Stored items
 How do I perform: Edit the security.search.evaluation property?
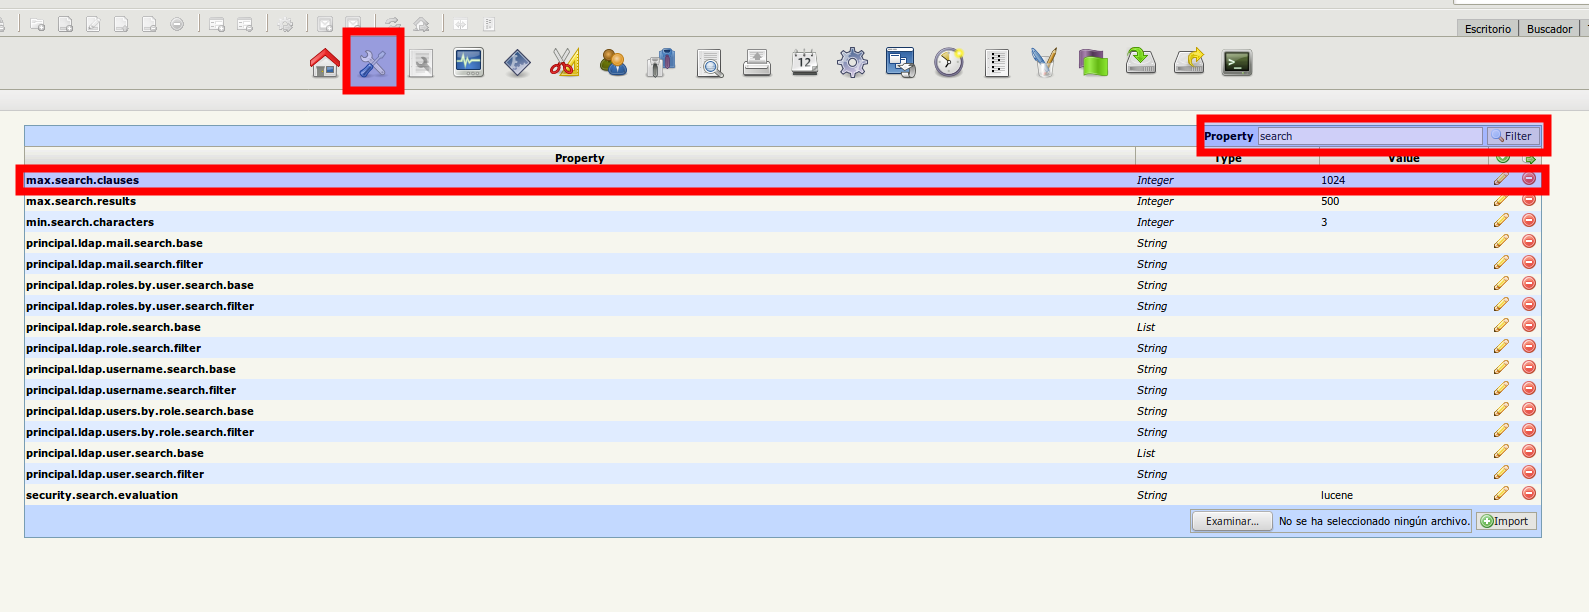[1501, 493]
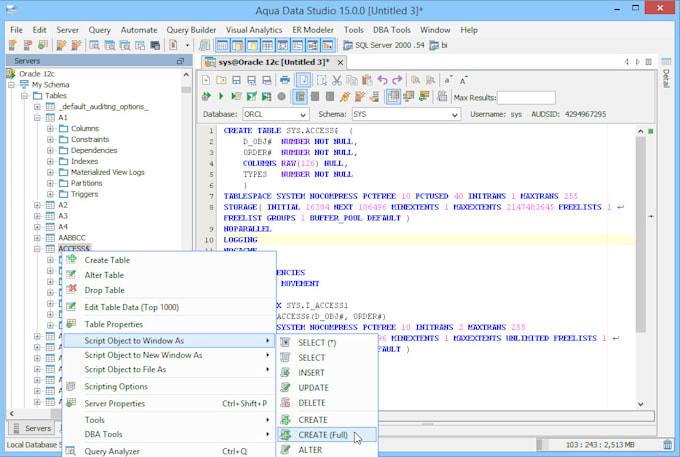Click the Edit Table Data (Top 1000) icon
The width and height of the screenshot is (680, 457).
[x=71, y=307]
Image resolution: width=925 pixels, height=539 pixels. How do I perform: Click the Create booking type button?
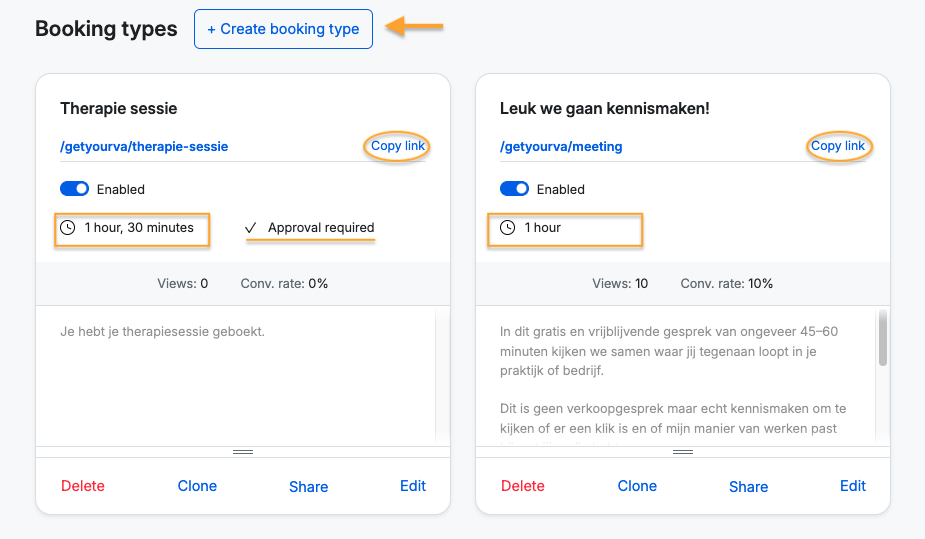coord(283,29)
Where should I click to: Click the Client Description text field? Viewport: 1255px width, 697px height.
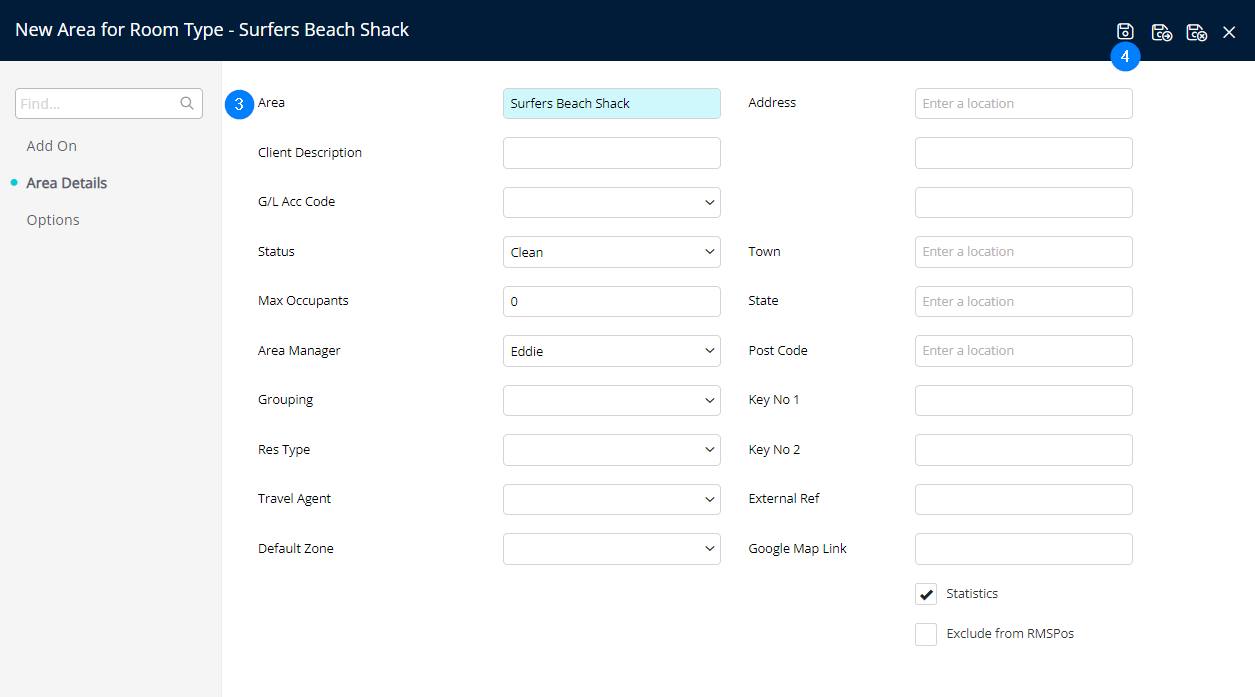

_Problem description_. Could you transcribe every entry exactly, leaving out the pictures?

_Response for this exercise_.
 How do I perform: Edit the security.search.evaluation property?
[1501, 493]
Click the Edit Table Data (Top 1000) icon
The width and height of the screenshot is (680, 457).
[x=71, y=307]
Image resolution: width=925 pixels, height=539 pixels. How do I perform: Click the Create booking type button?
coord(283,29)
Where should I click to: Click the Client Description text field? Viewport: 1255px width, 697px height.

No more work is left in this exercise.